Can we use this theorem to get all the limit points: $$S = \{x \in \overline{C} : x \neq intC \}$$

Is the following correct: $$\overline{intC} = intC \cup S$$

From which: $$\overline C = \overline{int C}$$

Question:

Guess this is not correct, can you please proove these statements and show me the the proof.

Note:

The only potentially good thing I could do is maybe use the corollaries of Hahn-Banach. I think that is what I am assigned to be looking for(But maybe I have to use something else).

EDIT:

What I understand by closed cover:

closed cover of a set А is intersection of all closed sets, containing A:

$$\overline{A}=\cap_i \overline{A_i}$$

Answer 1

Problem 1, $\overline C = \overline{\text{int }C}:$ Let $x \in \text{int }C, y\in C.$ Then there is an open ball $B=B(x,r)\subset C.$ Since $C$ is convex, $tB+(1-t)y\subset C$ for all $t\in [0,1].$ Note that if $t\in (0,1],$ then $tB+(1-t)y$ is an open ball lying in $C.$ Thus the open set

$$U= \bigcup_{t\in (0,1]} tB+(1-t)y \subset C.$$

Because $[x,y)\subset U,$ we see see that $y$ is the limit of a sequence in $U \subset \text{int }C.$ Therefore $\overline C \subset \overline{\text{int }C}.$ Since the reverse containment is obvious, we have the result.

Problem 2, $\text{int }C =\text{int }\overline C:$ Write $\overline C = \text{int }C\cup \partial C.$ Let $x\in\text{int }C, y\in \partial C.$

Claim: For $s>1,$ $x+s(y-x)\notin \overline C.$ (Thus $y$ is the "last point" in $\overline C$ on the ray from $x$ in the direction of $y.$)

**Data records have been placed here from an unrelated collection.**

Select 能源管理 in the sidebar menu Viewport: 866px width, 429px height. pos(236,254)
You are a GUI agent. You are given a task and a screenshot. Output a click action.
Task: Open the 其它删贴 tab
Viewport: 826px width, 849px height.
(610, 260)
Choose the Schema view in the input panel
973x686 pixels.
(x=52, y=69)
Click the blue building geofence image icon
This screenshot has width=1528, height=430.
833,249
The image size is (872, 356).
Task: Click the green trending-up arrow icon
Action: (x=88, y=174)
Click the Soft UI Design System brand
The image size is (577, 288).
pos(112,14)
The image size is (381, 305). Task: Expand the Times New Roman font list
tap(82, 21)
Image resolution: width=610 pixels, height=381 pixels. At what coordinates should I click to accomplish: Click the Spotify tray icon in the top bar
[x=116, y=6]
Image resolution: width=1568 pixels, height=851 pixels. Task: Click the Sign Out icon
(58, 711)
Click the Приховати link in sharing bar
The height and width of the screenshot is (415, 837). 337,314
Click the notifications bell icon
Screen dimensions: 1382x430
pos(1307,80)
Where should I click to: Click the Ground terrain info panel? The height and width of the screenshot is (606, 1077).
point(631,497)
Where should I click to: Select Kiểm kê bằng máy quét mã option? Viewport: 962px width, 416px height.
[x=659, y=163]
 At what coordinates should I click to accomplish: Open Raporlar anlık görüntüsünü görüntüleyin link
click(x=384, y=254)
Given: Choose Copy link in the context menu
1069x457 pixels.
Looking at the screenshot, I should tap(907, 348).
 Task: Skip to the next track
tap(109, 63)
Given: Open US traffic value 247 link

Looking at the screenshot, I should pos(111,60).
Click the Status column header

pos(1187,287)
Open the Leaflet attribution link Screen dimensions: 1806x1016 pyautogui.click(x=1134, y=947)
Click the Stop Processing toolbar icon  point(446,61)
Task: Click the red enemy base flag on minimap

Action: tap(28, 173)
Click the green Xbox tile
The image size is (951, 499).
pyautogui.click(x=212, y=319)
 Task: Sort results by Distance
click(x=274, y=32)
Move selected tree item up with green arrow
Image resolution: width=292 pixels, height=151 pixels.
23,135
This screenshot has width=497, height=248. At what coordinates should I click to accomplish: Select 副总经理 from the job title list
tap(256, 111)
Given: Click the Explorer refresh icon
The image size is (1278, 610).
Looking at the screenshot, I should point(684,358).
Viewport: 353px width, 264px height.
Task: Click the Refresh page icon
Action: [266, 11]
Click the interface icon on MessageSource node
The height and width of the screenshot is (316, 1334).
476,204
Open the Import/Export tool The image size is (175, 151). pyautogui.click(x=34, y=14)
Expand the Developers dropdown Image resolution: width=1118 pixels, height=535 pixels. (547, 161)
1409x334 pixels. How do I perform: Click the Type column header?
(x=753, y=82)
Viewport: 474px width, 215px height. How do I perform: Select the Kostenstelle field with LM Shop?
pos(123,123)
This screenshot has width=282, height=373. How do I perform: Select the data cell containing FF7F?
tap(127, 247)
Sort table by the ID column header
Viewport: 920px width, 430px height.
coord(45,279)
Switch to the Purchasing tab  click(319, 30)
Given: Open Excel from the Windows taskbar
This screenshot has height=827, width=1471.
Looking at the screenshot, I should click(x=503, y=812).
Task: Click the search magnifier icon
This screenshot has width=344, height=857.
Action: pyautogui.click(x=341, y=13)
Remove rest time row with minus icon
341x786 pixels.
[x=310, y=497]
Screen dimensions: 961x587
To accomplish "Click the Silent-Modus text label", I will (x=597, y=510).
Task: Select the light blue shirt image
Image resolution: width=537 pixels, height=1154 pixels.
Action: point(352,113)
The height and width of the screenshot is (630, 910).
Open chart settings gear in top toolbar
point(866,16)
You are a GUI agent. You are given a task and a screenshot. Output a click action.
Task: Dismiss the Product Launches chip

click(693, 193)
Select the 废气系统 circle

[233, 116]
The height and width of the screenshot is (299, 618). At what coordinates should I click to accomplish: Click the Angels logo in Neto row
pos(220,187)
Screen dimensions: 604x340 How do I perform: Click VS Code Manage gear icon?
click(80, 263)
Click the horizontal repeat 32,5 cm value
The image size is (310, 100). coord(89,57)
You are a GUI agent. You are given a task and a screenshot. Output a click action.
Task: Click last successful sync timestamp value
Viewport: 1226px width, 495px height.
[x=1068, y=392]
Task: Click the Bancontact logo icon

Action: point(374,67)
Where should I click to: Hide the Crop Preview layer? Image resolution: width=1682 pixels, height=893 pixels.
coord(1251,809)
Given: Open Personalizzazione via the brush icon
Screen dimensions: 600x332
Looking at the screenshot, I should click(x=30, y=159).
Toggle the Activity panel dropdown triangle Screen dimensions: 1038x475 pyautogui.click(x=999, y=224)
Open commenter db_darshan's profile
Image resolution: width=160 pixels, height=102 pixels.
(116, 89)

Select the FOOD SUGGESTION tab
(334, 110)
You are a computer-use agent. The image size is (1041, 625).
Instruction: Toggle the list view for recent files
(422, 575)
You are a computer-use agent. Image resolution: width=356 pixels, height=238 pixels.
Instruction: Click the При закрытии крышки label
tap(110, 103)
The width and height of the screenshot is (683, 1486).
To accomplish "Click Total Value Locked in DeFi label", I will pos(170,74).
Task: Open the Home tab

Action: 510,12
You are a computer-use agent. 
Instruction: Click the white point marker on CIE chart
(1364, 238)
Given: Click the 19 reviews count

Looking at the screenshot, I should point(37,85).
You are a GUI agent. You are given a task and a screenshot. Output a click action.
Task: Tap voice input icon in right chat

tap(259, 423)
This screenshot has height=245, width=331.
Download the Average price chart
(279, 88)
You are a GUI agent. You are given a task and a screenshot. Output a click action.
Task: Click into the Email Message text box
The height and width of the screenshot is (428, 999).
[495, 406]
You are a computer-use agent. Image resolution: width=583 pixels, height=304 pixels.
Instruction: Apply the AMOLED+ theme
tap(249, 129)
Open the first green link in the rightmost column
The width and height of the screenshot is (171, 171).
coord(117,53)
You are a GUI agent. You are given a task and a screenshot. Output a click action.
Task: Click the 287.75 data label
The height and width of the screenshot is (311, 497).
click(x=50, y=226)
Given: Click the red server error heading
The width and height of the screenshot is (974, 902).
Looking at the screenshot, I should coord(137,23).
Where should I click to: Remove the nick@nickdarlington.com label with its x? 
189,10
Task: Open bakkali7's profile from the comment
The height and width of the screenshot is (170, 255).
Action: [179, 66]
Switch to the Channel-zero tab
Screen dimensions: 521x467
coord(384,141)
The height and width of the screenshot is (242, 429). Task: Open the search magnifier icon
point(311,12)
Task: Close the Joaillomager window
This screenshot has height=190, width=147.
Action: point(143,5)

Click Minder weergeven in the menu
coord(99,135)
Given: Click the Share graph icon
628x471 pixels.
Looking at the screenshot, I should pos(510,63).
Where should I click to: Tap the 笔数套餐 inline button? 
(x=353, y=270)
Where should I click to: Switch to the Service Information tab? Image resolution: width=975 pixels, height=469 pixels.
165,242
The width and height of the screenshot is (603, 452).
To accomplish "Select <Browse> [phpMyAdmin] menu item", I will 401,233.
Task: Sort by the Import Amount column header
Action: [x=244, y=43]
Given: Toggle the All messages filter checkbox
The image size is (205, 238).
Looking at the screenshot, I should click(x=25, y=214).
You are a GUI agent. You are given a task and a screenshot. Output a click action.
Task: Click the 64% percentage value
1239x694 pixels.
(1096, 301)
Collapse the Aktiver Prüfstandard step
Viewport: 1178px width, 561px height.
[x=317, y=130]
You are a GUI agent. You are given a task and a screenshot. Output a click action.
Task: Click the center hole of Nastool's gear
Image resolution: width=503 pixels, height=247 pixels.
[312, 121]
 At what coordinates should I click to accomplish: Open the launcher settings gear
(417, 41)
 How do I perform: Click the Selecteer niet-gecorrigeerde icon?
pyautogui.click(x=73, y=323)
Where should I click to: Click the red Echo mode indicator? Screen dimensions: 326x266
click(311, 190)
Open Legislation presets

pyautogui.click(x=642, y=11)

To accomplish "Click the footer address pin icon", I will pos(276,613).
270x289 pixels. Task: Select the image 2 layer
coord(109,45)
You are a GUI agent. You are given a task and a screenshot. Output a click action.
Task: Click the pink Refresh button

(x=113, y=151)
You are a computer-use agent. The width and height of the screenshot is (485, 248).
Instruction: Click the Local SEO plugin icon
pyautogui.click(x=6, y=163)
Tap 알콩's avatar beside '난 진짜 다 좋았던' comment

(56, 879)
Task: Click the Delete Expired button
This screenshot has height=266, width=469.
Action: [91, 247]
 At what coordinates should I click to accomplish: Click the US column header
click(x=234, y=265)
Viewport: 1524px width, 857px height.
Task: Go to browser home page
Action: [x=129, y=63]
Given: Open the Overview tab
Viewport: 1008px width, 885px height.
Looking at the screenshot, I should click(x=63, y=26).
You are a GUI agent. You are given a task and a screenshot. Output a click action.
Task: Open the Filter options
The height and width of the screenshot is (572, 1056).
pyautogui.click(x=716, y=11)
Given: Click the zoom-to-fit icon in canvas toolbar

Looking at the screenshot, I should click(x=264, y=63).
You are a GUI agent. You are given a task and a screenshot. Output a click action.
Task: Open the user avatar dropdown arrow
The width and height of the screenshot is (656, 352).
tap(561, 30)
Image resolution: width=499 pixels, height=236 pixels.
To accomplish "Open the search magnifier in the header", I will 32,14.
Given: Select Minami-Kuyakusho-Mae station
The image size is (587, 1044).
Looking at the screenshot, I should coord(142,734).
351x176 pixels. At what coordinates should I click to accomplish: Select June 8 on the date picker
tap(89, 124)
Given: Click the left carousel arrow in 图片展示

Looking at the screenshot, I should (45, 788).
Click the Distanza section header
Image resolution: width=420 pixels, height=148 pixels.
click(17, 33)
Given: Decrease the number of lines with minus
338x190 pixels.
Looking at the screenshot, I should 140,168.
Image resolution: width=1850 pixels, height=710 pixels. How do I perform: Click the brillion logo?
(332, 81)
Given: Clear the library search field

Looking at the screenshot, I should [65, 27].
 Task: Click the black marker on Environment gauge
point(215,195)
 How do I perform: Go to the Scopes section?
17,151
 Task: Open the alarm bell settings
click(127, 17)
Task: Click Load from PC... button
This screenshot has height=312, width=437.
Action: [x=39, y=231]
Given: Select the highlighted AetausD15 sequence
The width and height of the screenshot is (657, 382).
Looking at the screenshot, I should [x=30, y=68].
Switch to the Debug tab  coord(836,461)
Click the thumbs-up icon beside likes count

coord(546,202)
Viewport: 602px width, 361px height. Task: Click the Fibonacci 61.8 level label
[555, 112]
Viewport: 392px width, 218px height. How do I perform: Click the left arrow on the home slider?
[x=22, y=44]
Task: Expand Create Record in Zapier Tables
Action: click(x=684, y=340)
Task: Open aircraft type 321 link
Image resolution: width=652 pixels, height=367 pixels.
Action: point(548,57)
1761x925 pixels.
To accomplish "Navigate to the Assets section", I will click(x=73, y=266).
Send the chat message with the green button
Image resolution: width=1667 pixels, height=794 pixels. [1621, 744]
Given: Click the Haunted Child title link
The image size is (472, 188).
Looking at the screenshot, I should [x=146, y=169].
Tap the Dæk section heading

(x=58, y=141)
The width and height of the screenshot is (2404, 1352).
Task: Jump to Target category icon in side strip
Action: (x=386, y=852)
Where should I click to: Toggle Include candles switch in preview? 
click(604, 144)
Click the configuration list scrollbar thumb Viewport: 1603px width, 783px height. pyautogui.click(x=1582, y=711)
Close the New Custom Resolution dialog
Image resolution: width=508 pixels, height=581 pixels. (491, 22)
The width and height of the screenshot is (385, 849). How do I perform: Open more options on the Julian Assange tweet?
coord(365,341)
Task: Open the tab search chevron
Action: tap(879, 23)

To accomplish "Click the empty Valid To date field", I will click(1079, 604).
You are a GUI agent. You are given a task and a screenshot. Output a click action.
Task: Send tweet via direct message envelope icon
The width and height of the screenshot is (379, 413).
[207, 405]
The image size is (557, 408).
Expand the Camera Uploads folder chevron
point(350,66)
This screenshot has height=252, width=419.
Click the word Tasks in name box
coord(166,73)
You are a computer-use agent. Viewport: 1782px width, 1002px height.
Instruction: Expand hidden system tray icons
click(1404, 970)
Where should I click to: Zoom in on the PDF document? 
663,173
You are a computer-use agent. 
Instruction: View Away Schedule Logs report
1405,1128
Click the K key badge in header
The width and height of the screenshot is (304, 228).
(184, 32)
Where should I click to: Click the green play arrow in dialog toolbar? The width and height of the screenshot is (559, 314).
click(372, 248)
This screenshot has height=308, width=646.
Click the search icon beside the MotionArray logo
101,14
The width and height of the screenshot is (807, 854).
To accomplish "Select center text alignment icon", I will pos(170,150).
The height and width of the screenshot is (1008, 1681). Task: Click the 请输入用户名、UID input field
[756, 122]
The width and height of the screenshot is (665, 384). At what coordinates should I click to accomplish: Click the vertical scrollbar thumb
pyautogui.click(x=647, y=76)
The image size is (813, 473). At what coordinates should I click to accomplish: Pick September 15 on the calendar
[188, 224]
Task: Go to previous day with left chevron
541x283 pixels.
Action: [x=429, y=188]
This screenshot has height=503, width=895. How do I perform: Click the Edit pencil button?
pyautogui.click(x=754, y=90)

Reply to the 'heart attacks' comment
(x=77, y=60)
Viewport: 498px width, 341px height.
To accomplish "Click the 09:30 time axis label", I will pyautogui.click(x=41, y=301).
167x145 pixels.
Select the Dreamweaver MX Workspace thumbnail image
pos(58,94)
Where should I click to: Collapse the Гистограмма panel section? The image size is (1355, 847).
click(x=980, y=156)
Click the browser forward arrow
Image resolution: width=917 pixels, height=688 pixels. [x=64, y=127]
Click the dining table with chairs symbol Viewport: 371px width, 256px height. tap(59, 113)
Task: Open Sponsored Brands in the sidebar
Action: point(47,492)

Proof: Suppose this is false. Then for some $s>1,$ $z= x+s(y-x)\in \overline C.$ Now $y\in [x,z],$ so there exists $t\in (0,1)$ such that $y=tx+(1-t)z.$ Because $z\in \overline C,$ there exists a sequence $z_n$ in $C$ such that $z_n\to z.$

Choose $B=B(x,r)$ such that $B\subset \text{int }C.$ Then $B_n =tB+(1-t)z_n \subset \text{int }C$ for all $n.$ Note that the center of $B_n$ is $tx+(1-t)z_n$ and its radius is $tr.$ Here's the thing: $y\in B_n$ for large $n.$ To see this, use $y=tx+(1-t)z$ in the inequality $|y-(tx+(1-t)z_n)|<tr.$

Thus $y\in \text{int }C.$ But that's a contradiction, as $y\in \partial C,$ a set disjoint from $\text{int }C.$ This proves the claim.

This implies no open ball centered at $y$ is contained in $\overline C.$ It follows that no point on $\partial C$ can be in $\text{int }\overline C.$ This gives the desired result.